* 抜粋本文:

基本的には、首長に限らず、選挙というのは、任期の期間についてその職に対する信任を与えるということなので、首長の場合、任期が4年ということであれば、基本はその4年の中でどういうことをするかを託されたということであり、単純に多選が良い悪いはないと考えています。

ただ、多選によって起こり得る弊害というのは当然ある訳でして、自分自身のモチベーションの問題もあると思いますし、職員との関係など色々な観点があると思うので、多選がどうこうよりも、多選によって生じる弊害が府民のためによくないということであれば、当然ながら多選はすべきではないと考えています。

そこはその時々の状況によるものであり、何回をもって多選とするのかということもありますが、門川さん御自身の口から仰られたということは、様々なことを総合的に考えて多選がよくないと、御自身の立場としてお話しされたということであり、それぞれの首長さんによって考え方は違うのではないかと考えています。

記者

門川市長は記者会見の中で、次の市長選の候補について、政党レベルでは今まで自分が支持を受けた枠組みで候補を選んでほしいと仰った。府市協調のパートナーとして次の市長にはどういう候補が望ましいと考えるか。

知事

京都市は、人口においても経済的な規模においても府内で大きな存在感があり、府市協調で仕事をしなければいけないのは当然だと思っていますので、私自身としては京都府と京都市が協調して政策を運営していけると考えられる方が市長に相応しいと考えています。どういう政党や枠組みかは別にしても、府市協調ができる方に是非とも市長になっていただきたいです。

記者

次期市長に求めるのは府市協調ということであるが、もう少し具体的に何を求めるのかを伺いたい。

* データ抜粋:
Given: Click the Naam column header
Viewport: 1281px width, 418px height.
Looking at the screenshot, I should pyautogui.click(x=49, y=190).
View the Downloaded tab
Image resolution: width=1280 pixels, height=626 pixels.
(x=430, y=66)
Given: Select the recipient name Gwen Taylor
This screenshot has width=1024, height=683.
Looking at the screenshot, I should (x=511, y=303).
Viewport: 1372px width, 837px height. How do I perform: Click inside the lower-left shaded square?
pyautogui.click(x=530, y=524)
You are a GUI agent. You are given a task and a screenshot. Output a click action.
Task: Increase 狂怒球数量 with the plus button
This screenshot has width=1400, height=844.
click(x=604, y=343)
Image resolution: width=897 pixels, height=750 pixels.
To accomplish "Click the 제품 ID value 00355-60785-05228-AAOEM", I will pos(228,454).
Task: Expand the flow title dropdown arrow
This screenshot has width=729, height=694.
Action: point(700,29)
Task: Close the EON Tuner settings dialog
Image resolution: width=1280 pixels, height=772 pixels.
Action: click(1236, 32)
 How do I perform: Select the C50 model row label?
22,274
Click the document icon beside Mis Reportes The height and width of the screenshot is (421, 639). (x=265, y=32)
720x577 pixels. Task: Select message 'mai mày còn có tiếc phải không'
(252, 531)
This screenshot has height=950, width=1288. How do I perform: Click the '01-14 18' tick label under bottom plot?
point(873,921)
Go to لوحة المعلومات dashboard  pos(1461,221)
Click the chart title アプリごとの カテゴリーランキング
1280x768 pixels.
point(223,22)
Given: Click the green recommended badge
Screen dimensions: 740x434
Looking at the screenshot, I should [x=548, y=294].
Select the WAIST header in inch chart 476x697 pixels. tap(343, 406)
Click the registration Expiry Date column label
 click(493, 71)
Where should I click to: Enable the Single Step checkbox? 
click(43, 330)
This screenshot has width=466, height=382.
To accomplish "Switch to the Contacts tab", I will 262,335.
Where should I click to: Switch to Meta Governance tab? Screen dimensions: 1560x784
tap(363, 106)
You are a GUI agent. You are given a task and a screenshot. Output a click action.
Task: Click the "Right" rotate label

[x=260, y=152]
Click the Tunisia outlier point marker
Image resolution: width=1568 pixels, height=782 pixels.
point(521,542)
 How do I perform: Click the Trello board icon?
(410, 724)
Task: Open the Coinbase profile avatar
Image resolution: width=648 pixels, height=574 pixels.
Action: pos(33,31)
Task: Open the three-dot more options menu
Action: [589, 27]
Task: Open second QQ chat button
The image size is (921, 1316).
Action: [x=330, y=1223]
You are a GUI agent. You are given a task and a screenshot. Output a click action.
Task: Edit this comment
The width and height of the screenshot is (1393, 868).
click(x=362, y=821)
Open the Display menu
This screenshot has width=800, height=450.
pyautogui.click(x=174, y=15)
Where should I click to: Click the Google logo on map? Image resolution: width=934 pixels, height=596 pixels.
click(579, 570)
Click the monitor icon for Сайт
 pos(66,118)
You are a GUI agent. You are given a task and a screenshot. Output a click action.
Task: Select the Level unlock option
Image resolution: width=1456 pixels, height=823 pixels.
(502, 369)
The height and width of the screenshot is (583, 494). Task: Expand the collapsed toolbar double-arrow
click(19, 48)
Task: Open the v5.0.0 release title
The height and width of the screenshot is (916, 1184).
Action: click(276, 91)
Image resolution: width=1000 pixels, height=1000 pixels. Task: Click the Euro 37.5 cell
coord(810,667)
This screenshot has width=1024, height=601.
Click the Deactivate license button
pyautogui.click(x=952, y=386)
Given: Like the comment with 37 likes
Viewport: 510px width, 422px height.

* 課題の目標:
京都市長の多選をめぐる記者会見の抜粋の続きを、最後の記者の質問の直後から書きなさい。 記録は、京都市長の多選をめぐる記者会見の抜粋とは別個の資料である。

* 想定解答:
知事

今までやってきたことの延長かもしれませんが、文化庁が来たことによって、京都が文化首都・京都としてふさわしくなるために何をするのかということです。地元に課された責務は大きいと私も常々思っていますし、門川市長もそう仰っています。これからいよいよスタートする時なので、文化庁は国の役所ではありますが、地元として、全国の地方創生に繋がる取組の模範になるということがすごく重要です。

もう一つはやはり万博です。万博推進委員会を、経済界、関係団体を含めてオール京都で作っており、基本構想に続いて今アクションプランを作ろうとしています。これについてもやはり京都市の役割が非常に多いですし、様々な団体の役割も大きいので、京都府と京都市が一緒になって、そこがコアとなれば、経済界や関係団体も含めて同じ方向を向くので、当面はやはり万博について取り組んでいきたいです。

あとは、「子育て環境日本一」推進の取組の中で、よく言われているのが、京都市からの人口の流出が多いとか、子育て世代が滋賀県に移り住むとか様々なことを言われます。京都府内の合計特殊出生率を押し下げているのは、当然ですが、大都市部である京都市です。京都市にはまちづくりという面で、規制緩和として一部、高さ制限の緩和等を始められましたが、京都府と同じ方向を向いた形で是非努力をしていただきたいです。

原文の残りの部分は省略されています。